** How to complete this task **
Would you transcribe each entry precisely as it stands, setting aside any images?

Stored dataset items
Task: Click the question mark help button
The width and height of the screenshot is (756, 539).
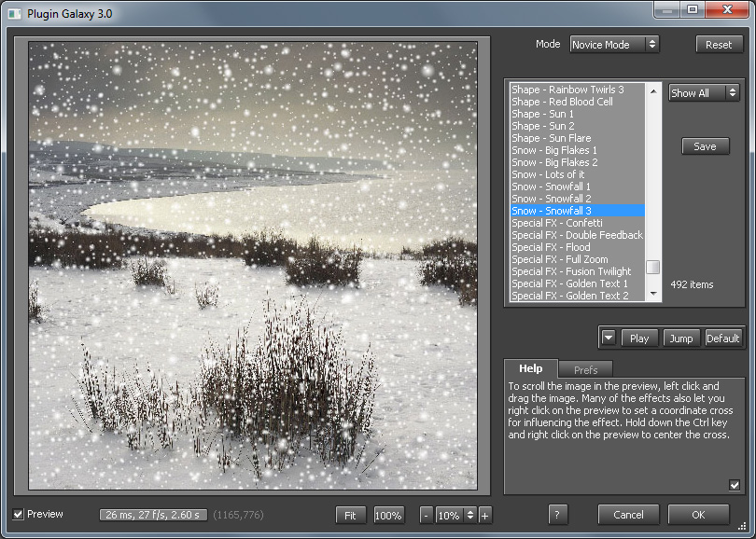Action: tap(558, 515)
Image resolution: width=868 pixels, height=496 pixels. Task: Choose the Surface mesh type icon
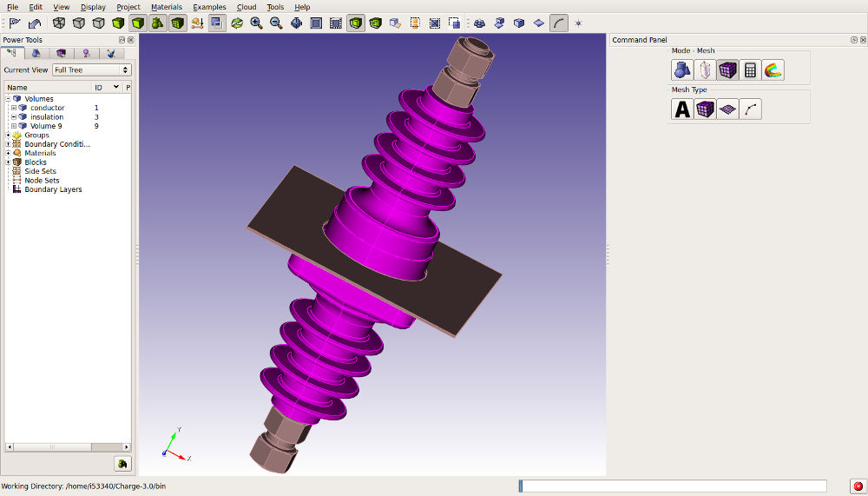pyautogui.click(x=727, y=109)
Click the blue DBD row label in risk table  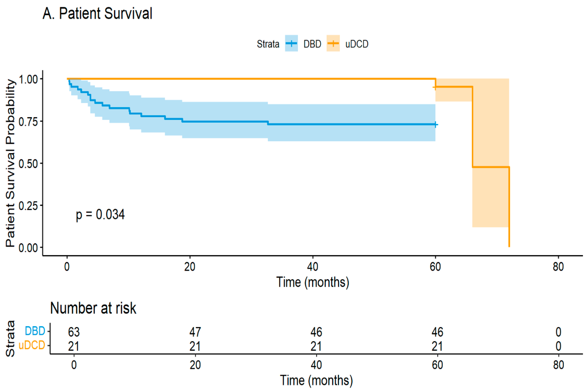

** Exercise answer **
Task: Click the question mark help button
The width and height of the screenshot is (756, 539).
Action: tap(558, 515)
Image resolution: width=868 pixels, height=496 pixels. Task: Choose the Surface mesh type icon
pyautogui.click(x=727, y=109)
Click the blue DBD row label in risk table  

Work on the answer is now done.